Activity: Write out, without any change, the lines in the material below that run from the line with "Viewport: 1280px width, 1723px" through the line with "You are a computer-use agent. The image", both included.

Data to examine:

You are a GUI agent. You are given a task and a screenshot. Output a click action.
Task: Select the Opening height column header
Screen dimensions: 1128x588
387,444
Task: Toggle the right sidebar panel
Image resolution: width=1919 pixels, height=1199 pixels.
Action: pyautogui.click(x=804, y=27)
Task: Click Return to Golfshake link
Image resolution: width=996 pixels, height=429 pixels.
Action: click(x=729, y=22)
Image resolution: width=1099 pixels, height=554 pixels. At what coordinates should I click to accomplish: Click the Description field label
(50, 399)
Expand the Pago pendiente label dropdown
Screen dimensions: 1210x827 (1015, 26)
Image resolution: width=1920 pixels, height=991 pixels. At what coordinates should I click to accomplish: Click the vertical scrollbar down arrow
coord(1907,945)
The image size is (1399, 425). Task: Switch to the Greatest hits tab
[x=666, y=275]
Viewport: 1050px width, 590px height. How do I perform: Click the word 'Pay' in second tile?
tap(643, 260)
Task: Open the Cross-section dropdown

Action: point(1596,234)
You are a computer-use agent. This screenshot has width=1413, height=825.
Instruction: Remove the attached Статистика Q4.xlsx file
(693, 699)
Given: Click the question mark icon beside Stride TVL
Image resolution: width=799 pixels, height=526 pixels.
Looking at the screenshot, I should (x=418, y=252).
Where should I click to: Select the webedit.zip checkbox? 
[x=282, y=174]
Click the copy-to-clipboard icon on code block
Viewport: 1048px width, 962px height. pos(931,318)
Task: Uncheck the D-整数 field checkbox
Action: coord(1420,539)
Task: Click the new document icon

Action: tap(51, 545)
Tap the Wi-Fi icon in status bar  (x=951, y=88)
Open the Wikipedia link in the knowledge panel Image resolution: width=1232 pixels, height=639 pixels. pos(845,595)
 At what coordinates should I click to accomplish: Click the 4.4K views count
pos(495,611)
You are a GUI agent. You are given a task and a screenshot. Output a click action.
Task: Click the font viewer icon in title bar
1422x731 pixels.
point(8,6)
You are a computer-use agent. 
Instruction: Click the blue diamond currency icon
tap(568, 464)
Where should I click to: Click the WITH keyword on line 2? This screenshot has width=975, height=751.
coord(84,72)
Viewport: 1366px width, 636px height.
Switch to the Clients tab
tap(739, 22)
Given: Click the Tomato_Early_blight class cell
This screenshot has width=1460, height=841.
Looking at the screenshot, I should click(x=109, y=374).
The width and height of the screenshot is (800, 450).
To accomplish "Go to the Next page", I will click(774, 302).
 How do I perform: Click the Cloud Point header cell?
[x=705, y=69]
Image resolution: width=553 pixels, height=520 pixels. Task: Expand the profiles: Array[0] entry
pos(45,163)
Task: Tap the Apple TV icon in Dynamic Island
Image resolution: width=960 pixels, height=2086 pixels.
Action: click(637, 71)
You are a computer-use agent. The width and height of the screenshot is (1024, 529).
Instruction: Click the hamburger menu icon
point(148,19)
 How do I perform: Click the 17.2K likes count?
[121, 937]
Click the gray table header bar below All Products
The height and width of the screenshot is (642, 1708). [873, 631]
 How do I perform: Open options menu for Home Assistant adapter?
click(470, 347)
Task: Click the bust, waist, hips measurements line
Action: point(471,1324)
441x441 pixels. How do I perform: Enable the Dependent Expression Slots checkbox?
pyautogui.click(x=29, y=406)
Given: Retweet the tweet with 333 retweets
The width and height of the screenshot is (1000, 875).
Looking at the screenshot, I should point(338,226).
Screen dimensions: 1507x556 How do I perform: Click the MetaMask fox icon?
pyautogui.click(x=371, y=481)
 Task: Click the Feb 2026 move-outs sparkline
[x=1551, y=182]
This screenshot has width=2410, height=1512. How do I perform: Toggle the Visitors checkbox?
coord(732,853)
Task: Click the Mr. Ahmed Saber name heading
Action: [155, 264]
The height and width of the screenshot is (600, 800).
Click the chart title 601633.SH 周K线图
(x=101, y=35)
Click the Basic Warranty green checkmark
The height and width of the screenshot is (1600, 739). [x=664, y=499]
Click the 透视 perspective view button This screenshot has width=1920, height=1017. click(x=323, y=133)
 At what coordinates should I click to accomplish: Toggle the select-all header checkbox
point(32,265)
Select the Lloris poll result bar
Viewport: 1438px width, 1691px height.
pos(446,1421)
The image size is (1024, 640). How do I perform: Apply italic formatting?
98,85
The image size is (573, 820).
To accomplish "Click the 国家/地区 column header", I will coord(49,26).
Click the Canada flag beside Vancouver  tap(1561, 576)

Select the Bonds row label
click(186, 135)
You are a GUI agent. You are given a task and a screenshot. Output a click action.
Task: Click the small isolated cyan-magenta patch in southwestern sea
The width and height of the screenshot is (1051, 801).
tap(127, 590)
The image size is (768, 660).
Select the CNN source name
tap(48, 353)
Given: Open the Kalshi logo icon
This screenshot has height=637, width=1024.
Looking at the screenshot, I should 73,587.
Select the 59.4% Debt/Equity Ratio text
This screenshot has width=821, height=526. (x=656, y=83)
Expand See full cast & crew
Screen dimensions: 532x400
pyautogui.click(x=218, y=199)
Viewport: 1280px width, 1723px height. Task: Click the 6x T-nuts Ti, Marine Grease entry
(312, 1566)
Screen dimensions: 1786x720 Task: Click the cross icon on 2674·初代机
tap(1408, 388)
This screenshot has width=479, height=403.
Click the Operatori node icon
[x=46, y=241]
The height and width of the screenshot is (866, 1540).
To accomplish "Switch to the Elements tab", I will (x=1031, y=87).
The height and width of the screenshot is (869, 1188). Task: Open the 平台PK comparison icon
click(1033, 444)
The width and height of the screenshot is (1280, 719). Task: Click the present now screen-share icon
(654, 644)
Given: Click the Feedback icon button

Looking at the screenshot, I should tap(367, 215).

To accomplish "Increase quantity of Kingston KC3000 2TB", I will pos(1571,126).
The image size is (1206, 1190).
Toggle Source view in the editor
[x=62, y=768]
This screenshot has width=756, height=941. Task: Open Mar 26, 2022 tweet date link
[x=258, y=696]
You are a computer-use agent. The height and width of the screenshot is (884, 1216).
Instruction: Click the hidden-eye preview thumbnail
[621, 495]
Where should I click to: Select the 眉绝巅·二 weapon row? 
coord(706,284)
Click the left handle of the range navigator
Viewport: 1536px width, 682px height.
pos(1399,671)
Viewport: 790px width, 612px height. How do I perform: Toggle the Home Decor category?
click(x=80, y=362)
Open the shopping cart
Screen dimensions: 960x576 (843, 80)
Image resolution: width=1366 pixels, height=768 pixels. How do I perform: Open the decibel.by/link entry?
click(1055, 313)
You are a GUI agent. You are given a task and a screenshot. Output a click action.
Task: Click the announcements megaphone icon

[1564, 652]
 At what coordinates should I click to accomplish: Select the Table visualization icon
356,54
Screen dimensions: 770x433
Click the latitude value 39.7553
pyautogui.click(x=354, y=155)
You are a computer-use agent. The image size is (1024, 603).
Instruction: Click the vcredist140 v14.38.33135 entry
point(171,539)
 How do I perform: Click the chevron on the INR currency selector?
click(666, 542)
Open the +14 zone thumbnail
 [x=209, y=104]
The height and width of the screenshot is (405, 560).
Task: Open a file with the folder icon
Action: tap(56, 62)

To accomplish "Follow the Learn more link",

Exercise response:
Viewport: 1280px width, 1723px height. Task: Click the 6x T-nuts Ti, Marine Grease entry
(312, 1566)
Screen dimensions: 1786x720 Task: Click the cross icon on 2674·初代机
tap(1408, 388)
This screenshot has width=479, height=403.
Click the Operatori node icon
[x=46, y=241]
The height and width of the screenshot is (866, 1540).
To accomplish "Switch to the Elements tab", I will (x=1031, y=87).
The height and width of the screenshot is (869, 1188). Task: Open the 平台PK comparison icon
click(1033, 444)
The width and height of the screenshot is (1280, 719). Task: Click the present now screen-share icon
(654, 644)
Given: Click the Feedback icon button

Looking at the screenshot, I should tap(367, 215).

To accomplish "Increase quantity of Kingston KC3000 2TB", I will pos(1571,126).
The image size is (1206, 1190).
Toggle Source view in the editor
[x=62, y=768]
This screenshot has width=756, height=941. Task: Open Mar 26, 2022 tweet date link
[x=258, y=696]
You are a computer-use agent. The height and width of the screenshot is (884, 1216).
Instruction: Click the hidden-eye preview thumbnail
[621, 495]
Where should I click to: Select the 眉绝巅·二 weapon row? 
coord(706,284)
Click the left handle of the range navigator
Viewport: 1536px width, 682px height.
pos(1399,671)
Viewport: 790px width, 612px height. How do I perform: Toggle the Home Decor category?
click(x=80, y=362)
Open the shopping cart
Screen dimensions: 960x576 (843, 80)
Image resolution: width=1366 pixels, height=768 pixels. How do I perform: Open the decibel.by/link entry?
click(1055, 313)
You are a GUI agent. You are given a task and a screenshot. Output a click action.
Task: Click the announcements megaphone icon

[1564, 652]
 At what coordinates should I click to accomplish: Select the Table visualization icon
356,54
Screen dimensions: 770x433
Click the latitude value 39.7553
pyautogui.click(x=354, y=155)
You are a computer-use agent. The image size is (1024, 603).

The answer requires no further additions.